The net profit of Chennai Petroleum Corporation Limited (CPCL) dropped by nearly 66 per cent during the quarter ended March 31, 2012, as compared to the corresponding period in 2011. The total income, however, remained flat.
While the net profit was Rs.107.19 crore and total income Rs.10,331.54 crore in the quarter under review, the figures in the corresponding period in previous fiscal were Rs.314.11 crore and Rs.10,322.93 crore, respectively.
In 2011-12, CPCL reported a sharp dip in the net profit to Rs.61.83 crore as against Rs.511.52 crore in 2010-11. But for a refund of Rs.276 crore received from Income Tax Department on account of exemption of profit under Section 80 IB of Income Tax Act for new undertaking for previous years, even this would have been wiped out.
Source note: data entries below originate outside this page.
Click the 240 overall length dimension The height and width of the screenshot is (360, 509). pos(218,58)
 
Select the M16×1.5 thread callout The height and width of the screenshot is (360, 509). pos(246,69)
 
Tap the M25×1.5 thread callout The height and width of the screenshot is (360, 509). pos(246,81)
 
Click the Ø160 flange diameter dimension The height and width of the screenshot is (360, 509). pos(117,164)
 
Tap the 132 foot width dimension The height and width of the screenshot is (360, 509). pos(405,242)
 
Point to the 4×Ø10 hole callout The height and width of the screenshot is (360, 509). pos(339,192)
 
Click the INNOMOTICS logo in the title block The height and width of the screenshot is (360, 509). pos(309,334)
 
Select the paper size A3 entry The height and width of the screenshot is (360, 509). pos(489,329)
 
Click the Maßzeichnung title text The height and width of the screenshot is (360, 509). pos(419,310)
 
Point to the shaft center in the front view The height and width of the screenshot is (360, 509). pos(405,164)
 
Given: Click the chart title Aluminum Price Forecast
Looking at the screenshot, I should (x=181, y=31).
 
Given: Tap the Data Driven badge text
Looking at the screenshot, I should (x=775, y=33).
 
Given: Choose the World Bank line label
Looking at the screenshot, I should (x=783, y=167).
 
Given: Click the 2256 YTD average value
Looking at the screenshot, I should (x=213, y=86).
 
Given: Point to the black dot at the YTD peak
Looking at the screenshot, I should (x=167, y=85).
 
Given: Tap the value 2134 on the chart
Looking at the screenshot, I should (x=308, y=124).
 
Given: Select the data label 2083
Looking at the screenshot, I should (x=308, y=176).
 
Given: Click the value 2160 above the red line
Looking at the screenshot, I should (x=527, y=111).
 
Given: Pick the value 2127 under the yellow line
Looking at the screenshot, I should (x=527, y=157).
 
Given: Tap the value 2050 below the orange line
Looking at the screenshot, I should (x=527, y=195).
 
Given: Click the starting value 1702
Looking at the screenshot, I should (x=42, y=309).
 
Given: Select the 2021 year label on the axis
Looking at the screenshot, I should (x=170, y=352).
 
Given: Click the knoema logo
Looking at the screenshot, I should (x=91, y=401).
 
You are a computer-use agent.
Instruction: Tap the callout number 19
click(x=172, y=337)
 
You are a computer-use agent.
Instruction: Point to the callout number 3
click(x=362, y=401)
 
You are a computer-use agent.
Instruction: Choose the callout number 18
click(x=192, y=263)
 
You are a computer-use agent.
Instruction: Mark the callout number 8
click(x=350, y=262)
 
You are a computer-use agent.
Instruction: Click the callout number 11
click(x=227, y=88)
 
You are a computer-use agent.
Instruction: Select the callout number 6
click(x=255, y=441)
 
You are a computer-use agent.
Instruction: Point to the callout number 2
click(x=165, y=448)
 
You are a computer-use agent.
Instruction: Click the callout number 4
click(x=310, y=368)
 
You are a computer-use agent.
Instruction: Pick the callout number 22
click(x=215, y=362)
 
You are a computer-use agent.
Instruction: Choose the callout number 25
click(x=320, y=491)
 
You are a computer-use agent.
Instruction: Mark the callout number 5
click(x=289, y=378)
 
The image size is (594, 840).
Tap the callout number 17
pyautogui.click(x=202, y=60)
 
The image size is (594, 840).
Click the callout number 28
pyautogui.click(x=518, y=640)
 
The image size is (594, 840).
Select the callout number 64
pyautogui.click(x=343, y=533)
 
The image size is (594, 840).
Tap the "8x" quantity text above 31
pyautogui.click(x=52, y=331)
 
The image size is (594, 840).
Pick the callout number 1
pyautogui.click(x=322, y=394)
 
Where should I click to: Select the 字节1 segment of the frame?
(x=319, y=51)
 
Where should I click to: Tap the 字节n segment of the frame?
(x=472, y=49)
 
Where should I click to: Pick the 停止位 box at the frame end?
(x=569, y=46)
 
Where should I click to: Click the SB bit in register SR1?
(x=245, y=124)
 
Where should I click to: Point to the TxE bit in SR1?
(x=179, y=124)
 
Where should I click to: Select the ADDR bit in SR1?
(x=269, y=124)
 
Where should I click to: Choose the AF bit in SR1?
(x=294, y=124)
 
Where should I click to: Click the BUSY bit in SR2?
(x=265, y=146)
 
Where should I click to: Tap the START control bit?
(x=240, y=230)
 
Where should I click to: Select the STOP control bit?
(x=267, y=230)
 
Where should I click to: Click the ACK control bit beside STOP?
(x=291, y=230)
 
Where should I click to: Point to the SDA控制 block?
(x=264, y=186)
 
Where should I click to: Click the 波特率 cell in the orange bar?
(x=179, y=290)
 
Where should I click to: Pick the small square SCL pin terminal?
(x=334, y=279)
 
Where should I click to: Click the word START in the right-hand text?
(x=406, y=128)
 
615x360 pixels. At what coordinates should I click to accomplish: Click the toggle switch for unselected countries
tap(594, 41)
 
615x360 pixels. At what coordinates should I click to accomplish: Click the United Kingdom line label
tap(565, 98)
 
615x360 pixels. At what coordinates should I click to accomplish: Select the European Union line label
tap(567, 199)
Total income for the full fiscal went up to Rs.40,807.86 crore as against Rs.33,141.32 crore.
Dividend
The company will pay a dividend of Rs.2 per share.
Constraints at port
The profit before tax was negative at Rs.158 crore on account of various factors. One of the main factors, the release said, was the higher freight expenditure of around Rs.192 crore due to transportation of crude oil in smaller Afra Max vessels instead of regular Suez Max vessels as Chennai Port Trust discontinued berthing of bigger vessels citing infrastructure constraints at the port.
CPCL achieved a gross refining margin (GRM) of $4.16 per barrel for 2011-12, as against $ 5.38 per barrel for 2010-11. For the quarter ended March 31, 2012, the GRM was $ 4.46. Apart from the crude oil prices, which remained well above $ 100 per barrel, unplanned shutdown of process units during power disturbances, low throughput operation during cyclone Thane also contributed to lower margins.
The crude throughput in 2011-12 was 10.56 million tonnes as against 10.75 million tonnes in the previous fiscal. As a step towards widening the crude oil basket, CPCL processed three new imported crude — Espoir from Ivory Coast, Essider from Libya and Palanca blend from Angola.